------ TEXT

Considerable work is required at the institutional level to organise student access to AARNet, for example through learning network centre or home or workplace facilities, using dialup or direct connections to an institution or a private provider of AARNet access (Atkinson, 1992b; Atkinson and Castro, 1991). Further work is required to make available user friendly interfaces at the standard of the Eudora, NewsWatcher and Fetch examples described above.

Table 2. A classification of network services

Electronic mailThe most widely used service, constituting about 11% of AARNet traffic. Over 12 million users world wide.
NetnewsDivided into about 1500 newsgroups. Contributions are distributed automatically world wide. Used to obtain information and seek contacts in a wide variety of technical and non-technical topics. About 6% of AARNet traffic.
File transferNetwork transfer for any files. Anonymous ftp (file transfer protocol) used for distributing documents and software. About 35% of AARNet traffic.
Remote loginAccess other computers on the network, eg. data bases, supercomputers. About 9% of AARNet traffic.
Information servicesFile server publishing, directories, electronic journals, online library catalogues and other structured services which assist the user to locate information.
Retrieval servicesRecent developments of information retrieval tools which enable users to specify plain language commands to search networks and retrieve the desired information, eg WAIS (Wide Area Information Service) and Gopher servers.

------------
------ DATA SHOWN

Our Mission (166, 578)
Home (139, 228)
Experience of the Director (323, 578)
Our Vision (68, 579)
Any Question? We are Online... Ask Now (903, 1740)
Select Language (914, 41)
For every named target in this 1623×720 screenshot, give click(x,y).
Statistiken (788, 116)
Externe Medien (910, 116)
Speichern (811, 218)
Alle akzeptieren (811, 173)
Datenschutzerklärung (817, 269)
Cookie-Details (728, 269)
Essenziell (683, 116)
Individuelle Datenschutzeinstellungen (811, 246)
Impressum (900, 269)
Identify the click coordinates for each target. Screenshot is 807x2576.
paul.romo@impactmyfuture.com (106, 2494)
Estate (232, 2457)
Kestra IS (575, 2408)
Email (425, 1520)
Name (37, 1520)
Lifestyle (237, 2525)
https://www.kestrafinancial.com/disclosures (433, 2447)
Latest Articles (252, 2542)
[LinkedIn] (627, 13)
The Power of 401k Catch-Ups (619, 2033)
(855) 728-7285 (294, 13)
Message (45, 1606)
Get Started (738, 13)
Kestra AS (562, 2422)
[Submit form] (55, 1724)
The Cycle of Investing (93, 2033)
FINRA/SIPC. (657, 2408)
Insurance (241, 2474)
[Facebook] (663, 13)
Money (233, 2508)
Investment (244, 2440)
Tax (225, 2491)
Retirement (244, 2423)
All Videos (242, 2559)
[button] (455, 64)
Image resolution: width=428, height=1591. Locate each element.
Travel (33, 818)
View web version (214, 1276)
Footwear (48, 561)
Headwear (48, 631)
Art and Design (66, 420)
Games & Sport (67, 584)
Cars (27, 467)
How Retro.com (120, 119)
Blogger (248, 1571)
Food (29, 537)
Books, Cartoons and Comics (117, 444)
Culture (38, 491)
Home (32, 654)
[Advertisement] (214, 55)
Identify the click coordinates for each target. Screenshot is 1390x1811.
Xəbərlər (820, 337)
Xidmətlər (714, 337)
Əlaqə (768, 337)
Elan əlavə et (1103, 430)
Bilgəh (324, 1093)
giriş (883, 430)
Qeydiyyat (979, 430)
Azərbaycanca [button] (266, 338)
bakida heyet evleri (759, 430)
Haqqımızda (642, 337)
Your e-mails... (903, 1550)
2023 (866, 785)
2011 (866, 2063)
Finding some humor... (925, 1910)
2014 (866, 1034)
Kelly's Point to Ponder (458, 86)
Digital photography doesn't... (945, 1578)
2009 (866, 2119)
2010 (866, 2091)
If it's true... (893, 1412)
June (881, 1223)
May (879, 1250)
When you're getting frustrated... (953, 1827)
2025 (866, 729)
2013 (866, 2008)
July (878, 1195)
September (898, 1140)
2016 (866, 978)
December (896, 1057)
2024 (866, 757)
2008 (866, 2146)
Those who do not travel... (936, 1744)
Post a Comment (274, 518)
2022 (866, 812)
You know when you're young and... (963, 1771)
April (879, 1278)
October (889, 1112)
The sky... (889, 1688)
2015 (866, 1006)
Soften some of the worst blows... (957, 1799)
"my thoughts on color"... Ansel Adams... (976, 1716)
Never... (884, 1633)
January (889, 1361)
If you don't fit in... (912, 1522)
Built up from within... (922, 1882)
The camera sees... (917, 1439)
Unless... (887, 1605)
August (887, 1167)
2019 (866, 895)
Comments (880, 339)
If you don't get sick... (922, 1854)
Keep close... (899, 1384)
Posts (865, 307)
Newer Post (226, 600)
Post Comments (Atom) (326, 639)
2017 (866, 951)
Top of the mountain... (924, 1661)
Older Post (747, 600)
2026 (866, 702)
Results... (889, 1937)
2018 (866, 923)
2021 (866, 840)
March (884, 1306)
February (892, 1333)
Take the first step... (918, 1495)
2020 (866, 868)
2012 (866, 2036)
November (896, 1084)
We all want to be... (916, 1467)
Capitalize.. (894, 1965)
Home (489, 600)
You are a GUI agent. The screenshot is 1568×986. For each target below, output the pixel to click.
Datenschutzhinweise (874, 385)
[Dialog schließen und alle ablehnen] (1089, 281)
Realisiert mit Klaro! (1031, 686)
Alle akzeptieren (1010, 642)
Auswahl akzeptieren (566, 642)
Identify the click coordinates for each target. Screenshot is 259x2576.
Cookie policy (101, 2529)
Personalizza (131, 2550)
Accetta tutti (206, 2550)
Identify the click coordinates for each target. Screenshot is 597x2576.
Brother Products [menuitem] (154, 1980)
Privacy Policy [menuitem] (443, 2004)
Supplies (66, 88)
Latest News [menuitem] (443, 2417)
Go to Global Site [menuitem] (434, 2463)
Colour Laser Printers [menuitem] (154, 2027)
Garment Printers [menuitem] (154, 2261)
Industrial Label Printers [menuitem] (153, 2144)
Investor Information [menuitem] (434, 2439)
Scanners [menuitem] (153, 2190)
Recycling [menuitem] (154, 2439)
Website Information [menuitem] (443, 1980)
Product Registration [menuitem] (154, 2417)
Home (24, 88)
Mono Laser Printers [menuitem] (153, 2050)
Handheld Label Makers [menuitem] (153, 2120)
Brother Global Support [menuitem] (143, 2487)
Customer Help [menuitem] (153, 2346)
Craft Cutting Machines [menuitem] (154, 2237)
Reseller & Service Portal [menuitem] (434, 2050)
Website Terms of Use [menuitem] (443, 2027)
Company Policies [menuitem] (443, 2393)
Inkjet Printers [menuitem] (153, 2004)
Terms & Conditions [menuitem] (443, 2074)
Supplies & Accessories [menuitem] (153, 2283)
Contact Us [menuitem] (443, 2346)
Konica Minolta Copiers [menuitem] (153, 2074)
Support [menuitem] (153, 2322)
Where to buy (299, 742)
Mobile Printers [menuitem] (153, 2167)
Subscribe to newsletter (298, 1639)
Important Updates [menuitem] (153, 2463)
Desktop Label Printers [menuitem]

------------

• [TASKS TO COMPLETE]:
1. Write out the part of the AARNet text that opens with the words containing "File transferNetwork transfer" and closes with "35% of AARNet traffic.".
2. Condense the AARNet text's paragraph starting "Considerable work is required" into a brief bulleted list that keeps its main facts.
Answer from the AARNet text only.

• [ANSWERS TO THE EXERCISE]:
1.
File transferNetwork transfer for any files. Anonymous ftp (file transfer protocol) used for distributing documents and software. About 35% of AARNet traffic.

2.
- Institutions must do considerable work to organize student access to AARNet, for example through learning network centers or home or workplace facilities.
- Access can be by dialup or direct connection, to an institution or to a private provider of AARNet access.
- More work is needed to offer user-friendly interfaces at the standard of the Eudora, NewsWatcher and Fetch examples.